10. Is shoulder height (independent variable) a positive predictor of tusk length (dependent variable)? Create a plot that shows the relationship between these variables and add a linear model fit line.
Yes, shoulder height is a positive predictor of tusk length as shown by the upward trend in the scatter plot and the positive slope of the linear model fit line.
elephants %>%
ggplot(aes(x=shoulder_height_in_cm, y=tusk_length_in_cm))+
geom_point()+
geom_smooth(method="lm")+
labs(x="Shoulder Height (cm)",
y="Tusk Length (cm)",
title="Relationship between Shoulder Height and Tusk Length in Elephants")
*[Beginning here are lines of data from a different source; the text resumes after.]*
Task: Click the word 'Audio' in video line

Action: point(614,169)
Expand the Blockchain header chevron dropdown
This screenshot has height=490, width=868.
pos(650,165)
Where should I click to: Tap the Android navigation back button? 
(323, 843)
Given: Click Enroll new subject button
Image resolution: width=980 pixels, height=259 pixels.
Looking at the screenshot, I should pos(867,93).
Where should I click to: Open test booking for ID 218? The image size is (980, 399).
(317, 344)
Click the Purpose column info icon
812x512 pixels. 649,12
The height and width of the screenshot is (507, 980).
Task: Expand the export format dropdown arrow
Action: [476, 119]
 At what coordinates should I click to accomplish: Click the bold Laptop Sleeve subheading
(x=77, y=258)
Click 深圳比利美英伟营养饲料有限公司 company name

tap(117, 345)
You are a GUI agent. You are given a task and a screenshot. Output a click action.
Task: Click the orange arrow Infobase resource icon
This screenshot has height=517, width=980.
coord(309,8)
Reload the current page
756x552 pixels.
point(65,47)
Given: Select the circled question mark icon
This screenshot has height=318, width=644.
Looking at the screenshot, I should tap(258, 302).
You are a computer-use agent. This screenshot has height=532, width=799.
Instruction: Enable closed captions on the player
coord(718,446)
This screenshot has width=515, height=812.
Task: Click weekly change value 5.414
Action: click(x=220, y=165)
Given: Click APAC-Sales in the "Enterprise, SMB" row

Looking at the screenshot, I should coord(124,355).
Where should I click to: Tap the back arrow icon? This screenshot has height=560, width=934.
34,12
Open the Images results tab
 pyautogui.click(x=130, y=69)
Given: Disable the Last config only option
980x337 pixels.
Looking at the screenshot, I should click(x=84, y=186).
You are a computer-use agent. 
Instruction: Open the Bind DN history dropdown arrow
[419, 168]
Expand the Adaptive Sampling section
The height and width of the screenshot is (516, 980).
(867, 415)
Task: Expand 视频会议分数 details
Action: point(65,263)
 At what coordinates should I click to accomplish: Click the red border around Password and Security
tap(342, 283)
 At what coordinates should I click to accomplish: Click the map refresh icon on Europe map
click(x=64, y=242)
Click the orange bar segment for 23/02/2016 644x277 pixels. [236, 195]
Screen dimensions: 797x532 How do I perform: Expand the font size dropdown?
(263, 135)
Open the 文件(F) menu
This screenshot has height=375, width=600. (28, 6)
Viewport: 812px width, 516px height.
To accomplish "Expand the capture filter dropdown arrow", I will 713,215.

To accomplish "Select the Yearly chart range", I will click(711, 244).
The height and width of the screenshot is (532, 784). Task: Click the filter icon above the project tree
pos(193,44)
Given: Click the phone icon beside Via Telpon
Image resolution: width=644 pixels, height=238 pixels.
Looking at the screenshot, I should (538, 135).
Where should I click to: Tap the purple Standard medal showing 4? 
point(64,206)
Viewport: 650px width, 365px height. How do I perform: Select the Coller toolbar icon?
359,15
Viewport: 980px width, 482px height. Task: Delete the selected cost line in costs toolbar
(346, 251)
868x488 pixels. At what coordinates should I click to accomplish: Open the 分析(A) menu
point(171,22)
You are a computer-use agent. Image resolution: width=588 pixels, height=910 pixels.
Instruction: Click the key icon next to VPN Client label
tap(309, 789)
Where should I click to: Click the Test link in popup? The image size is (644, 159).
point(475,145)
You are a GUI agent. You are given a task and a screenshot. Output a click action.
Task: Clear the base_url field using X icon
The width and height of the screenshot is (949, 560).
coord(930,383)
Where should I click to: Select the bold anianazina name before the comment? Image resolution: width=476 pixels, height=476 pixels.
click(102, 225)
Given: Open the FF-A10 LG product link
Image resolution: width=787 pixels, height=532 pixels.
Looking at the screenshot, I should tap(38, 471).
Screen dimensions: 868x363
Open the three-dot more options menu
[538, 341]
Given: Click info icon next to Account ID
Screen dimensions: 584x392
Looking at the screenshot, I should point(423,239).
## `geom_smooth()` using formula = 'y ~ x'
## Warning: Removed 181 rows containing non-finite outside the scale range
## (`stat_smooth()`).
## Warning: Removed 181 rows containing missing values or values outside the scale range
## (`geom_point()`).
11. The authors argue that because poachers preferentially target elephants with large tusks, this has resulted in a decrease in average tusk length. Is this supported by the data? Show your code and calculations below.
Females
elephants %>%
filter(years_of_sample_collection == "1966-68", sex == "f") %>%
summarize(mean_tusk_length_f_pre = mean(tusk_length_in_cm, na.rm = TRUE))
## # A tibble: 1 × 1
## mean_tusk_length_f_pre
## <dbl>
## 1 95.9
elephants %>%
filter(years_of_sample_collection == "2005-13", sex == "f") %>%
summarize(mean_tusk_length_f_post = mean(tusk_length_in_cm, na.rm = TRUE))
## # A tibble: 1 × 1
## mean_tusk_length_f_post
## <dbl>
## 1 71.2
Males
elephants %>%
filter(years_of_sample_collection == "1966-68", sex == "m") %>%
summarize(mean_tusk_length_m_pre = mean(tusk_length_in_cm, na.rm = TRUE))
## # A tibble: 1 × 1
## mean_tusk_length_m_pre
## <dbl>
## 1 98.0
elephants %>%
filter(years_of_sample_collection == "2005-13", sex == "m") %>%
summarize(mean_tusk_length_m_post = mean(tusk_length_in_cm, na.rm = TRUE))
## # A tibble: 1 × 1
## mean_tusk_length_m_post
## <dbl>
## 1 85.5
group_by
elephants %>%
group_by(years_of_sample_collection, sex) %>%
summarize(mean_tusk_length = mean(tusk_length_in_cm, na.rm = TRUE)) %>%
arrange(sex)
## `summarise()` has regrouped the output.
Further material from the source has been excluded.